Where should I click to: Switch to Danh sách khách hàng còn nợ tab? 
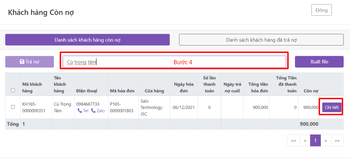tap(88, 40)
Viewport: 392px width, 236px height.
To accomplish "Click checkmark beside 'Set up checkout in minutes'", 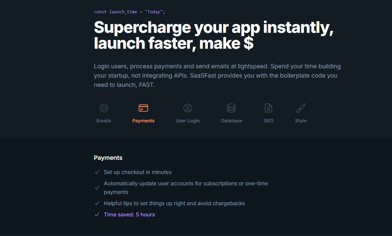I will click(97, 172).
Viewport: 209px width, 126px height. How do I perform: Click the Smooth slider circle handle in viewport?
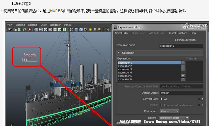[26, 60]
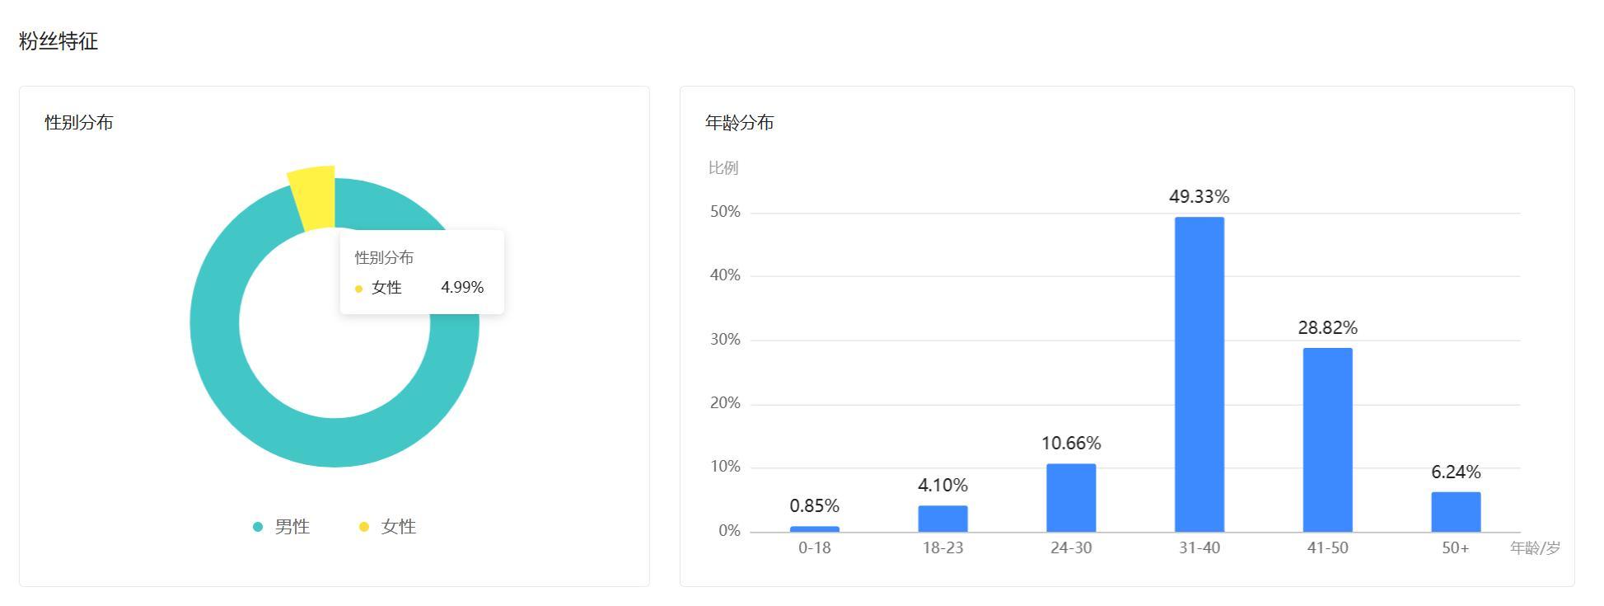Click the 年龄分布 card title
This screenshot has height=606, width=1604.
(740, 123)
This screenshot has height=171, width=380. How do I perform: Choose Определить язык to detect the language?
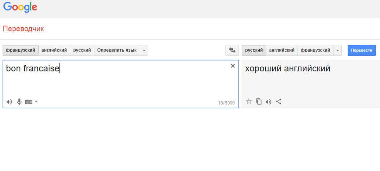pyautogui.click(x=117, y=50)
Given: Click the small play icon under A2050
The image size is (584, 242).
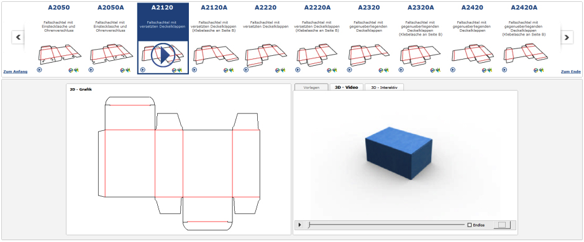Looking at the screenshot, I should pyautogui.click(x=40, y=69).
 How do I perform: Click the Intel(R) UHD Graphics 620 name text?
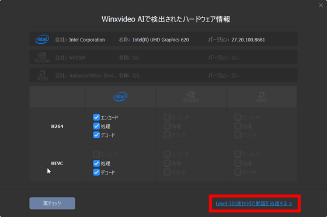coord(161,40)
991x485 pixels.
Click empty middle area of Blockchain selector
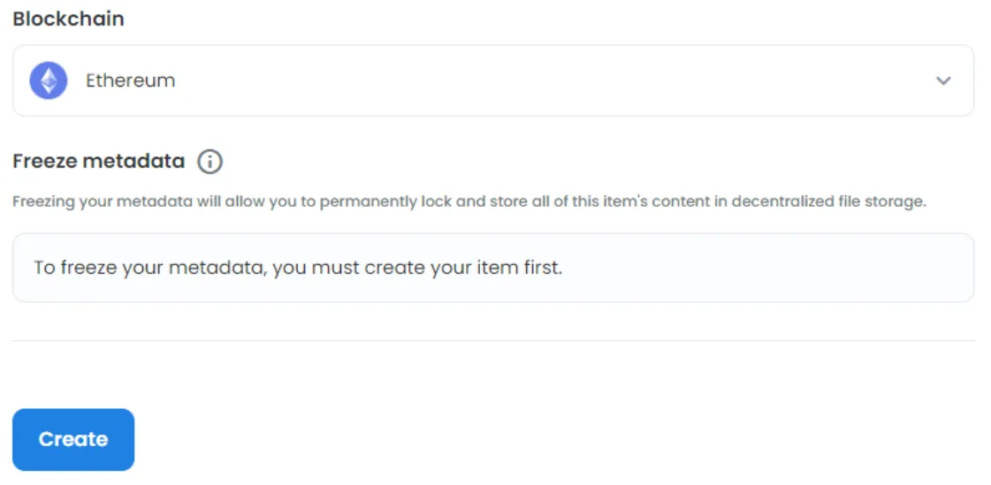click(x=530, y=80)
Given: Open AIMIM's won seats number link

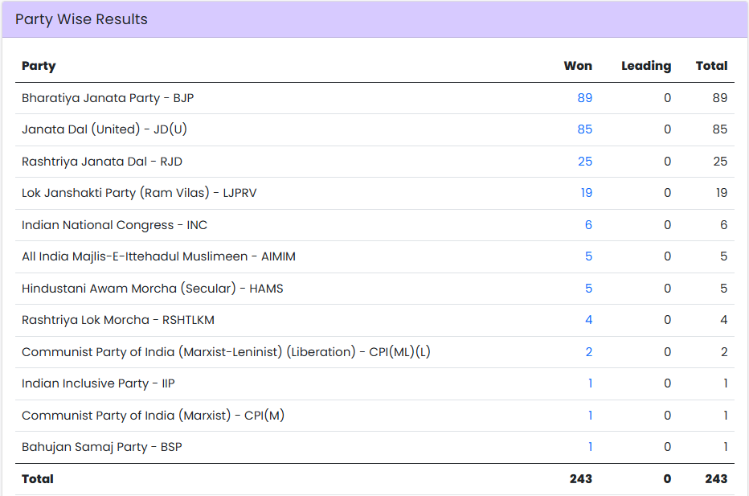Looking at the screenshot, I should pos(588,256).
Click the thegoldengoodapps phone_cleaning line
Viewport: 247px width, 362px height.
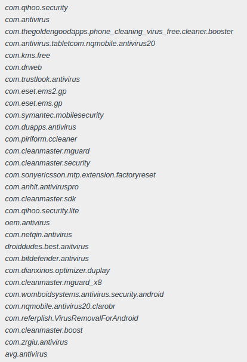[119, 32]
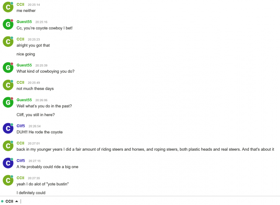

- - -

*Problem requirements:*
Return exactly the line containing "Viewport: 209px width, 126px" and every line after it, up to and including the final line of the entries above. Pictures stay out.

*Answer for this exercise:*
Viewport: 209px width, 126px height. How do I perform: Click the Smooth slider circle handle in viewport?
[26, 60]
Click the 年龄分布 card title
This screenshot has height=606, width=1604.
(740, 123)
This screenshot has height=171, width=380. How do I perform: Choose Определить язык to detect the language?
pyautogui.click(x=117, y=50)
Given: Click the small play icon under A2050
The image size is (584, 242).
Looking at the screenshot, I should pyautogui.click(x=40, y=69).
 How do I perform: Click the Intel(R) UHD Graphics 620 name text?
coord(161,40)
991x485 pixels.
Click empty middle area of Blockchain selector
click(x=530, y=80)
Given: Open AIMIM's won seats number link

Looking at the screenshot, I should pos(588,256).
Click the thegoldengoodapps phone_cleaning line
Viewport: 247px width, 362px height.
[119, 32]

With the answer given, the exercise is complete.